11. The apparatus according to claim 8, characterized in that, The monitoring result determination module includes: The first monitoring result determination submodule is used to determine the CPU utilization rate, memory utilization rate monitoring results, and session count monitoring results for each called function in the instrumented process; The second monitoring result determination submodule is used to determine the overall utilization monitoring result of the central processing unit based on the utilization rate of the central processing unit corresponding to each called function. The third monitoring result determination submodule is used to determine the overall memory utilization monitoring result based on the memory utilization rate corresponding to each called function. The fourth monitoring result determination submodule is used to determine the comprehensive session count monitoring result per unit time based on the session count corresponding to each called function.
12. The apparatus according to claim 8, characterized in that, The device further includes: The first display block diagram attribute information determination module is used to determine the attribute information of the first display block diagram of each called function based on the utilization rate of the central processing unit corresponding to each called function in the process. The CPU performance heatmap display module is used to display the CPU performance heatmap based on the call relationships between functions and the attribute information of the first display box of each calling function.

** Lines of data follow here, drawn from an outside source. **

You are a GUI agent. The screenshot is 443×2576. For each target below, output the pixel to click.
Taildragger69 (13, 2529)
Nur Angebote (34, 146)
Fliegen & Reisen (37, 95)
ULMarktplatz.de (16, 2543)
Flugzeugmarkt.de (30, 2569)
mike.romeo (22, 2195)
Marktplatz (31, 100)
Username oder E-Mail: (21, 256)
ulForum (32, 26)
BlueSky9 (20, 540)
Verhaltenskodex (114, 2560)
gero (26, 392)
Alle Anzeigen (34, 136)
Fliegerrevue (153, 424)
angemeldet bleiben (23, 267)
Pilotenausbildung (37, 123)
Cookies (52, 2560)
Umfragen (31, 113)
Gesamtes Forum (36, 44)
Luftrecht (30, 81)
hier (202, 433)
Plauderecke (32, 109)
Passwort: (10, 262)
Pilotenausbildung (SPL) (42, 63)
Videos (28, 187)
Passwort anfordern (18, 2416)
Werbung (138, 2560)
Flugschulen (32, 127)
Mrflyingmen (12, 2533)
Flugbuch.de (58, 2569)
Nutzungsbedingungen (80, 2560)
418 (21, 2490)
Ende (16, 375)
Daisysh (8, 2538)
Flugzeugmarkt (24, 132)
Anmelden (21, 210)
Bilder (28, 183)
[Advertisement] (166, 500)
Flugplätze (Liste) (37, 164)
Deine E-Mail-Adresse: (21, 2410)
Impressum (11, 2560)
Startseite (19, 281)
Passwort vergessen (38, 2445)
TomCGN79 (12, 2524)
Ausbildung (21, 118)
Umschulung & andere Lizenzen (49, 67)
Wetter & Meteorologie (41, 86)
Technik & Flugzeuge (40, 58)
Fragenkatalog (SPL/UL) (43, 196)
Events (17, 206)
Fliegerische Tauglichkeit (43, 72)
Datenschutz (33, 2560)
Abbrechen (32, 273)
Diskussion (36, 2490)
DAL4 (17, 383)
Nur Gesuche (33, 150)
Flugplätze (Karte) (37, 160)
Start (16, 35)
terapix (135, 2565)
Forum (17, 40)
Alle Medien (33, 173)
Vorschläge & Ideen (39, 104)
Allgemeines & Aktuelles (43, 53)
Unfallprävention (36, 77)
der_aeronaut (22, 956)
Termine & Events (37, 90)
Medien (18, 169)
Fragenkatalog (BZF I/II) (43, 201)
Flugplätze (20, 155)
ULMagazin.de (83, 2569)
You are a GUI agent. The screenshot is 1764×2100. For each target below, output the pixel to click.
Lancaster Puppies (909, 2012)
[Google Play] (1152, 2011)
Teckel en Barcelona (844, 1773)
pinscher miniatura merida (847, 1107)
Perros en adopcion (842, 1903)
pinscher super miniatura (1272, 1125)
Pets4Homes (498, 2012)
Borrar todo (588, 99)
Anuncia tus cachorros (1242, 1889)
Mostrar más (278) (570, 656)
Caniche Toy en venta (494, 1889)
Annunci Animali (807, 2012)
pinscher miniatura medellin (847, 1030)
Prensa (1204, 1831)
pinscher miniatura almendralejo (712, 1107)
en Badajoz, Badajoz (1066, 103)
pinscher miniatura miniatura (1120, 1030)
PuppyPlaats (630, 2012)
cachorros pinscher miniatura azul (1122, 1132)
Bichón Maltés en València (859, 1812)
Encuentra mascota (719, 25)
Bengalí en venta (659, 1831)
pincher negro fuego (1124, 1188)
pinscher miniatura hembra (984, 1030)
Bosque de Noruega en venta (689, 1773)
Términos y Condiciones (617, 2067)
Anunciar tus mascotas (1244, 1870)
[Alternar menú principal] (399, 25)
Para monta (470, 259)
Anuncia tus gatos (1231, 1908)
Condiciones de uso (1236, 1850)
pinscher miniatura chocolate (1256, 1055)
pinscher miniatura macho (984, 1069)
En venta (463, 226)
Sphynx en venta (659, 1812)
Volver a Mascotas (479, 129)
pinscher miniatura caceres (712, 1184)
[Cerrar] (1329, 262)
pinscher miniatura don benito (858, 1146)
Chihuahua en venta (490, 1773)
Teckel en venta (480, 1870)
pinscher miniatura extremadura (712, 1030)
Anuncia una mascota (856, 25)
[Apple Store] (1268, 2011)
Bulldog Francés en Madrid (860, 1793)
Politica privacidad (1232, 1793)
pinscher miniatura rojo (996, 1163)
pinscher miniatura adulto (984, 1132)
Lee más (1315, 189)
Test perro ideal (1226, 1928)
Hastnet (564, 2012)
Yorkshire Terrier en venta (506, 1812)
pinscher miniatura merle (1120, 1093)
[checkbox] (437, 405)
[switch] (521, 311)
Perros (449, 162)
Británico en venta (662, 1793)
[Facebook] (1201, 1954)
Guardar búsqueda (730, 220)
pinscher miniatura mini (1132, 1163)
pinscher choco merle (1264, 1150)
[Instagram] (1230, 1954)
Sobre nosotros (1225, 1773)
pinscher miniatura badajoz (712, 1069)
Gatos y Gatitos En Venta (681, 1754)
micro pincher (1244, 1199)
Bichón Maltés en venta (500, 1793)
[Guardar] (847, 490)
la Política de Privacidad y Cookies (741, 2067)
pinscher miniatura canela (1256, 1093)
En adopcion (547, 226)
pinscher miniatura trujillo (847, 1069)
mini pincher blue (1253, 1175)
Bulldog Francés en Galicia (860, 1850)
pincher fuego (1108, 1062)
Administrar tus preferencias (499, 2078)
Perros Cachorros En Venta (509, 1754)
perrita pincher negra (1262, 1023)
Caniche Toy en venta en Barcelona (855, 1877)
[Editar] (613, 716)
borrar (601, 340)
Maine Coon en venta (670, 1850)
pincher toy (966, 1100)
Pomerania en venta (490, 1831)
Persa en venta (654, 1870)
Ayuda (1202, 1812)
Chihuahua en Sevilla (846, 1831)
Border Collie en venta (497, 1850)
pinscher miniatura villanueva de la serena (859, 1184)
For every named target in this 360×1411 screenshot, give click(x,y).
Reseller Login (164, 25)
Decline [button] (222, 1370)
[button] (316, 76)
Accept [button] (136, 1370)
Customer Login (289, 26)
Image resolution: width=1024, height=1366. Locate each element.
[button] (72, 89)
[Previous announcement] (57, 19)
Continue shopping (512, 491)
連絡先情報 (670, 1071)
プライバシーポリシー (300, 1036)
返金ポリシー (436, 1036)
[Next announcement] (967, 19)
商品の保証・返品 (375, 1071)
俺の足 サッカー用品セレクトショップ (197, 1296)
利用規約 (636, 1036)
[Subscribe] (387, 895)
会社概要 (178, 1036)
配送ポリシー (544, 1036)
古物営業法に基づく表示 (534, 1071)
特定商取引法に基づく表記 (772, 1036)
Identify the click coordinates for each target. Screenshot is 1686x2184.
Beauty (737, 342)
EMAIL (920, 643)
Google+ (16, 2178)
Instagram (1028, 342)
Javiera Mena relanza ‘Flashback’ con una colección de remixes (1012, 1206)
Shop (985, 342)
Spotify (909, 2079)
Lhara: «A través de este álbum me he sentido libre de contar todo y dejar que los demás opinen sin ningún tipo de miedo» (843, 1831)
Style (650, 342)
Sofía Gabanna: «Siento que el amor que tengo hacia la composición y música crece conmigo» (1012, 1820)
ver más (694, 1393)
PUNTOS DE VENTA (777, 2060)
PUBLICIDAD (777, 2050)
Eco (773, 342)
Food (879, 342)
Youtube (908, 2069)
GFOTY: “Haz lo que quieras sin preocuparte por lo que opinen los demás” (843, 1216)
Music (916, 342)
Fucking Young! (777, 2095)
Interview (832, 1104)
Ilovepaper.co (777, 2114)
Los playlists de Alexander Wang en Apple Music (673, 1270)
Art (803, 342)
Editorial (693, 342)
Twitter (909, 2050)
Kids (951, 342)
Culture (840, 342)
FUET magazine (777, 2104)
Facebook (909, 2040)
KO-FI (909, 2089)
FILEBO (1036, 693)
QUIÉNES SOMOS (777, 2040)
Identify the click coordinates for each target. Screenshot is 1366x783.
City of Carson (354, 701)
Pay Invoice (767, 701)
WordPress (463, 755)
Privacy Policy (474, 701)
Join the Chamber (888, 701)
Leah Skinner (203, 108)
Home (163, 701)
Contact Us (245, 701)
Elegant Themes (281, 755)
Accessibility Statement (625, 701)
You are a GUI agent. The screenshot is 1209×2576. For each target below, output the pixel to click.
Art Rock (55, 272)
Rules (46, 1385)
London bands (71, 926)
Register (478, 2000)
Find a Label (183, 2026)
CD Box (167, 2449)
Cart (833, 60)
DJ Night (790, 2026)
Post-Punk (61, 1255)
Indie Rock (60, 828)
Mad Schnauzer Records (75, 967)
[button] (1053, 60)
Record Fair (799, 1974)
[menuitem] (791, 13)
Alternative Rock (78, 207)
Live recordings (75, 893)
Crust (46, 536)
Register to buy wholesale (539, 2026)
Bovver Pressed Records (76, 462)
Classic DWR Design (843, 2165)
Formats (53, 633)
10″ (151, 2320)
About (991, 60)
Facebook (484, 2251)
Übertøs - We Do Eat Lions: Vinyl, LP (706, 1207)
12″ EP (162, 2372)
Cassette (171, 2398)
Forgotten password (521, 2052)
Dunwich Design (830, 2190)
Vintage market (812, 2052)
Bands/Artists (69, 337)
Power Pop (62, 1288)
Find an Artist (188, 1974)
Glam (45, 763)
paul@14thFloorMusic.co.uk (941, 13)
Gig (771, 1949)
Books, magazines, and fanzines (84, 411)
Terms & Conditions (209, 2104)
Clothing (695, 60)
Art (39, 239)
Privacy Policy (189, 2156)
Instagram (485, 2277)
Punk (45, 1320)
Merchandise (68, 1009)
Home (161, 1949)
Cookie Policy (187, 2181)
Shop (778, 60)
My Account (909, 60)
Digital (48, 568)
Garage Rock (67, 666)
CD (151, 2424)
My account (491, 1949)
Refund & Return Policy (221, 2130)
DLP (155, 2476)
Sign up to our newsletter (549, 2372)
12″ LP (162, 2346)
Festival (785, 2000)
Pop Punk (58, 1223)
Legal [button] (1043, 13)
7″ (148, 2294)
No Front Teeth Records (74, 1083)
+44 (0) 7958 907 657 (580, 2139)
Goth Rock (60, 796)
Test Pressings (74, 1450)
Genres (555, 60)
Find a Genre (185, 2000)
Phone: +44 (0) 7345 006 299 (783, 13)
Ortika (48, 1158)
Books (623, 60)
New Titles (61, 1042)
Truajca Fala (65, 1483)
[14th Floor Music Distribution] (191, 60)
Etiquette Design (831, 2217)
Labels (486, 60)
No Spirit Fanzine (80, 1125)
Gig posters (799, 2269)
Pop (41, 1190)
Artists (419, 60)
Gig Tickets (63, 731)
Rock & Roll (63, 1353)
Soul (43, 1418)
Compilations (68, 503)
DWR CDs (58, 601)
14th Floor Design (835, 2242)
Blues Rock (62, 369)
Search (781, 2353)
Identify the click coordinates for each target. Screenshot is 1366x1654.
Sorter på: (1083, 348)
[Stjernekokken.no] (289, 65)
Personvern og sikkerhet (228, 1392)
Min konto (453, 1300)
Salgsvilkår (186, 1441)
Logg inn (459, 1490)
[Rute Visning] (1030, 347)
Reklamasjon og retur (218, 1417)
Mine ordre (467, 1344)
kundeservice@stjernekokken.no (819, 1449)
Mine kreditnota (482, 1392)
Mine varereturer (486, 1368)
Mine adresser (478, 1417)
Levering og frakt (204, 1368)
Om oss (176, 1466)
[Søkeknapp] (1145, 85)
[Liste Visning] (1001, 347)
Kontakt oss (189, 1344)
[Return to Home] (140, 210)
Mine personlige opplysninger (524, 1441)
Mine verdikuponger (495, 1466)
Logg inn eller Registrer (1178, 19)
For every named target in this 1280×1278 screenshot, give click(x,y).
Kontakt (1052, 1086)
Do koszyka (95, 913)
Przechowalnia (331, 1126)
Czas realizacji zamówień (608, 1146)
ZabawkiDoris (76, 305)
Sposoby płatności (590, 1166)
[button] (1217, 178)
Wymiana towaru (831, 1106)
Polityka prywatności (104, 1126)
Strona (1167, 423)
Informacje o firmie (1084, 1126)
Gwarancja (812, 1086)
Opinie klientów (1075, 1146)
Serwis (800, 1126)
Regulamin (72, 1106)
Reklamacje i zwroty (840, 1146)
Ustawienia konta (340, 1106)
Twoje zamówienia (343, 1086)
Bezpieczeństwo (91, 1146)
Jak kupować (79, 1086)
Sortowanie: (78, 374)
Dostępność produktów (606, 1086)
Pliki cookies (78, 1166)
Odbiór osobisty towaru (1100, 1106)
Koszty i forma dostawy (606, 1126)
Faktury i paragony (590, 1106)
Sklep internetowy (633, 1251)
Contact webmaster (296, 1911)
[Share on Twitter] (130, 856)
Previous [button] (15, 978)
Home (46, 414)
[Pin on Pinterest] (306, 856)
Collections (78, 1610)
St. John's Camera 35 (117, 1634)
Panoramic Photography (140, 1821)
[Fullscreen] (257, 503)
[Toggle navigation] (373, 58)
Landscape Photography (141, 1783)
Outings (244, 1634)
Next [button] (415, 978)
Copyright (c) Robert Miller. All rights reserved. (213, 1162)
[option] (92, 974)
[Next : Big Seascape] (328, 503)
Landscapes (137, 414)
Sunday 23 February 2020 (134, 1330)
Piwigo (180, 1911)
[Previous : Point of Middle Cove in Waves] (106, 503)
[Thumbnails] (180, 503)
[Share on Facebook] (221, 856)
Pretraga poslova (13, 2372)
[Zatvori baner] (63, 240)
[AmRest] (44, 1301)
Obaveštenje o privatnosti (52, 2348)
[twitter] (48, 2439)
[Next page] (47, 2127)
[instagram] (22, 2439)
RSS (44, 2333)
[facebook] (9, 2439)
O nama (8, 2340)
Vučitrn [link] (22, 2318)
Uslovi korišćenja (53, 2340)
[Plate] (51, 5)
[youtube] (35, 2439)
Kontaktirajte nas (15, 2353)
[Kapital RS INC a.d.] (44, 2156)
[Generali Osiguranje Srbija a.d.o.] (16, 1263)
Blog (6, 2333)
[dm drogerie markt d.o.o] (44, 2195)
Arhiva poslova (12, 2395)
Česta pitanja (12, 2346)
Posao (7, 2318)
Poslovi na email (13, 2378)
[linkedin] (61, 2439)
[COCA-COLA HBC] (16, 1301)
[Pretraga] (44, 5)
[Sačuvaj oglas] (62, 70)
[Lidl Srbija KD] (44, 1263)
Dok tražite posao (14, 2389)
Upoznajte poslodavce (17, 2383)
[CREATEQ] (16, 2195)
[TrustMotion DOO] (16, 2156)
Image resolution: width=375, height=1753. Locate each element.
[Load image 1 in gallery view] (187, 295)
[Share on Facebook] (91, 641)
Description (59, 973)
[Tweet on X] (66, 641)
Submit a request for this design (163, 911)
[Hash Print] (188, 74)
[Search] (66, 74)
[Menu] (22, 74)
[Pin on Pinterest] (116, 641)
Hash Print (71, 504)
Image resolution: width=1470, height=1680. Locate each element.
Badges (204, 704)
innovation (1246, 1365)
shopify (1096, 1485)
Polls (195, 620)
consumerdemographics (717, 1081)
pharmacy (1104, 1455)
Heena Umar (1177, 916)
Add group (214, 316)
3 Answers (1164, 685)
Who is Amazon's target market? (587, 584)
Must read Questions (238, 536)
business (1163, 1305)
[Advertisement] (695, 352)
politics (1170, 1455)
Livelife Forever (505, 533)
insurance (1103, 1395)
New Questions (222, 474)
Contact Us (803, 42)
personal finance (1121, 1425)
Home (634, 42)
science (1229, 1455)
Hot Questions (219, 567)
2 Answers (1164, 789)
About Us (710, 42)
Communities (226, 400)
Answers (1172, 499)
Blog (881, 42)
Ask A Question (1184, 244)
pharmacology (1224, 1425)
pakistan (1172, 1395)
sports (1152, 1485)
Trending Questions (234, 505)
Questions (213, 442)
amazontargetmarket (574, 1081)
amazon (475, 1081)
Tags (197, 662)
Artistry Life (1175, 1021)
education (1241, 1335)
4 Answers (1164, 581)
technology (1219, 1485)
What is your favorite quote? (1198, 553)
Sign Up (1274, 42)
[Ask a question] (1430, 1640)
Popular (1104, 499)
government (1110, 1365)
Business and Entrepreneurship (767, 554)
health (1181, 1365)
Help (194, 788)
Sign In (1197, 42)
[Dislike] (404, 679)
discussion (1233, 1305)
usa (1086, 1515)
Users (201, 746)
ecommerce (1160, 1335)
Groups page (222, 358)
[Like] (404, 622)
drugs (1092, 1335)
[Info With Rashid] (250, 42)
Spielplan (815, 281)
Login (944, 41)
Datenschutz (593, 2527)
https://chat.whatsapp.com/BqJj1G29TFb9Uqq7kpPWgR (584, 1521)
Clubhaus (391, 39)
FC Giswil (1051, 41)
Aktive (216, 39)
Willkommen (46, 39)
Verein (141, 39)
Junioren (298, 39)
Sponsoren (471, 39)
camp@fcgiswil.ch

13. The apparatus according to claim 8, characterized in that, The device further includes: The second display diagram attribute information determination module is used to determine the attribute information of the second display diagram of each called function based on the memory usage rate of each called function in the process. The memory performance heatmap display module is used to display memory performance heatmaps based on the call relationships between functions and the attribute information of the second display box of each called function.
14. The apparatus according to claim 8, characterized in that, The device further includes: The error report receiving module is used to receive error reports sent by the load testing robot when it generates target results during operation; the load testing robot performs network communication and transaction verification during operation. An optimization processing module is used to optimize the functions in the target call path.
15. A computer storage medium, characterized in that, The computer storage medium stores at least one instruction or at least one program, which is loaded and executed by a processor to implement the information processing method as described in any one of claims 1-7.